# SOURCE
The Nation: How 262 Cable Technicians Defeated a Union-Busting Giant



X post in Labor & Socialist-GD

After a three-and-a-half-year struggle, workers in Cablevision’s first unionized shop finally win a contract.

Sarah Jaffe



Cablevision workers protest CEO James Dolan's efforts to disrupt support for their union. (Credit: Communications Workers of America)


http://www.thenation.com/article/198793/how-262-cable-technicians-defeated-union-busting-giant

Clarence Adams has spent a lot of time on his phone after work over the past three-and-a-half-years. The Cablevision technician, who has worked fifteen years at the cable and Internet provider, has been part of the organizing committee trying to form a union and get a contract for his Brooklyn division since 2011. At times, it seemed that the struggle would never end.

Cablevision has fired, then rehired, workers when the union put pressure on the company or the National Labor Relations Board (NLRB) stepped in. It has threatened the workers and attempted to decertify the union. It orchestrated false union votes and bestowed raises on all but the unionized workers. And it did all this—what City Council member Brad Lander described as a “brutal litany of unfair labor practices”— while dragging its feet at the bargaining table.

# TASK DETAILS
Could you continue the article about the Cablevision technicians' union fight, starting right after its last sentence?

# GIVEN DATA

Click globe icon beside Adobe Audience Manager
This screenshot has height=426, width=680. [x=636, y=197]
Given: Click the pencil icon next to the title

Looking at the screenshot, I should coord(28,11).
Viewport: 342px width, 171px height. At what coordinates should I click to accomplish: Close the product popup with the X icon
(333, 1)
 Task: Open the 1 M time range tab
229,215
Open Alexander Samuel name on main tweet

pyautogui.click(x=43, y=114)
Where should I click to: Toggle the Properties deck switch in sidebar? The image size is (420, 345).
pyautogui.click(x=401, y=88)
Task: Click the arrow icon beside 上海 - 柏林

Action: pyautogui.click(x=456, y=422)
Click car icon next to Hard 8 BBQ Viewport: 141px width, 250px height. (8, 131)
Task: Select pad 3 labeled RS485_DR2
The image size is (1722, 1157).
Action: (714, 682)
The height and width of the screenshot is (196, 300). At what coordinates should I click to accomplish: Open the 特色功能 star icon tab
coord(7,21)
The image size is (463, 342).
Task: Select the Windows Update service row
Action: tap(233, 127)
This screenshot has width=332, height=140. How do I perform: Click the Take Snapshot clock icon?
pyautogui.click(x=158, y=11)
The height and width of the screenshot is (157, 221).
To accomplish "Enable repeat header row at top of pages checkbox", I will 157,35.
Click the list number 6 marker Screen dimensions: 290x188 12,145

# ANSWER BELOW
To keep spirits from flagging, shop stewards and committee members, like Adams, made phone calls to their colleagues nearly every day; this was all the more important since many of them spend their days alone, traveling from house to house installing and repairing cable. Adams told The Nation he also relied on those conversations to keep him inspired to fight on, as well. “They always had a good word, always tried to keep our spirits up,” he said. “We’ve gotten leadership from different people at different times. Everybody was just picking their moments.”

Those long hours and hard work have finally paid off for Adams and 261 of his coworkers in Brooklyn, who voted on February14 to accept their first union contract. That contract, according to the Communication Workers of America (CWA), will include raises of between 10 and 25 percent over the next two years for most of the workers, with some of them getting as much as 34 percent. They’ve also won just-cause provisions and grievance and arbitration procedures, as well as a few limitations on the company’s ability to use contract workers.

FULL story at link.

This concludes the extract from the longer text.